Answer these questions from the forum post below about merging large data with ffdf.
1. Which package does the post name as the tool it hopes to use for the large merge?
2. What value is passed to set.seed in the code?
3. What kind of merge does the borrowed example perform first?

- [SOURCE DOCUMENT]:
++++++++

I would like to accomplish the following using ffdf: Merge on columns X and Y and closest Time and then merge on the closes column B. However,the procedure that I know in smaller samples involves using outer merges (as shown below). What is a way around this for a large sample that won't fit in memory (and probably wouldn't work on sqldf), using ffbase? If not possible, what would be the best library for this?
As a reproducible example, same as below:
set.seed(1)
df.ff <- as.ffdf(cbind(expand.grid(x = 1:3, y = 1:5), time = round(runif(15) * 30)))
to.merge.ff <- as.ffdf(data.frame(x = c(2, 2, 2, 3, 2), y = c(1, 1, 1, 5, 4), time = c(17, 12, 11.6, 22.5, 2), val = letters[1:5], stringsAsFactors = F))
I borrow the following example from @ChinmayPatil here to highlight the similar procedure I would like to follow: (R - merge dataframes on matching A, B and *closest* C?):
require(data.table)
set.seed(1)
df <- setDT(cbind(expand.grid(x = 1:3, y = 1:5), time = round(runif(15) * 30)))
to.merge <- setDT(data.frame(x = c(2, 2, 2, 3, 2), y = c(1, 1, 1, 5, 4), time = c(17, 12, 11.6, 22.5, 2), val = letters[1:5], stringsAsFactors = F))
## First do a left outer merge
A <- merge(to.merge,df, by = c('x','y'), all.x = T )
## Then calculate a diff row as such
A$diff <- abs(A$time.x - A$time.y)
##then take the minimum distance
A[ , .I[which.min(diff)] , by = c('x', 'y' ) ]

++++++++

- [LISTED RECORDS]:
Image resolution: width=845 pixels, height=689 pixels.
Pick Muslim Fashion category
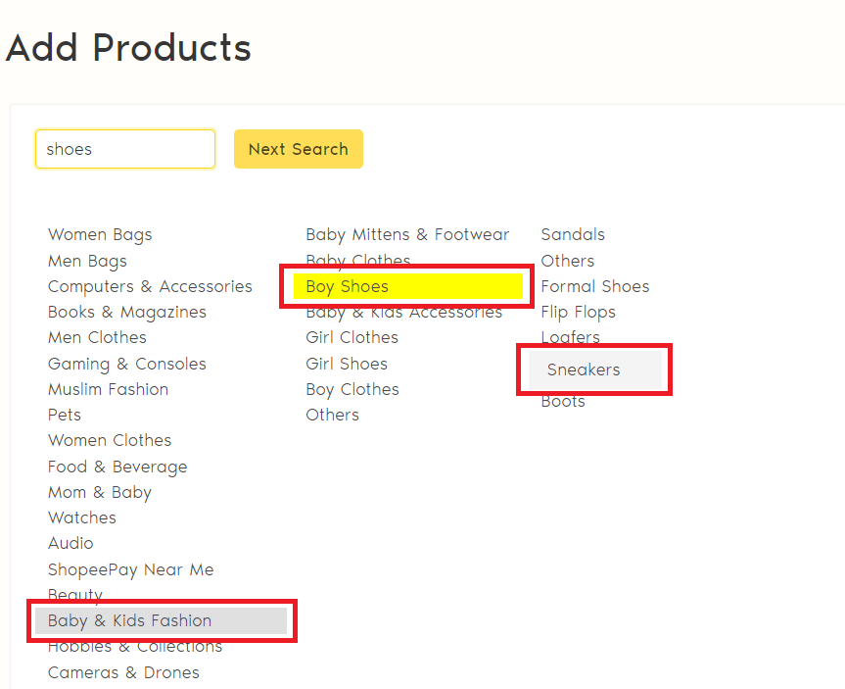tap(108, 389)
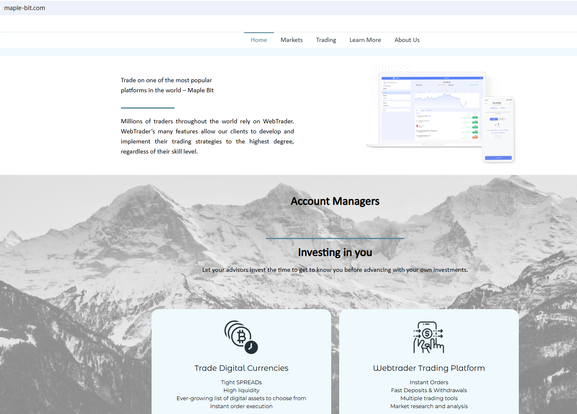Navigate to the About Us page

point(407,40)
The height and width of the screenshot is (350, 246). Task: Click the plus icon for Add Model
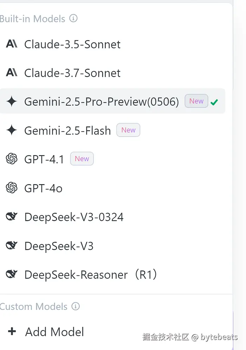coord(12,332)
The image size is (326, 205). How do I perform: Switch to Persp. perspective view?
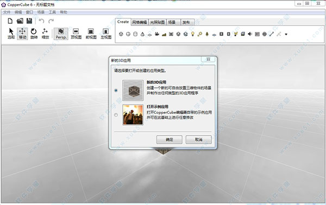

++++++++

- [SOLUTION TO THE EXERCISE]:
1. ffbase
2. 1
3. A left outer merge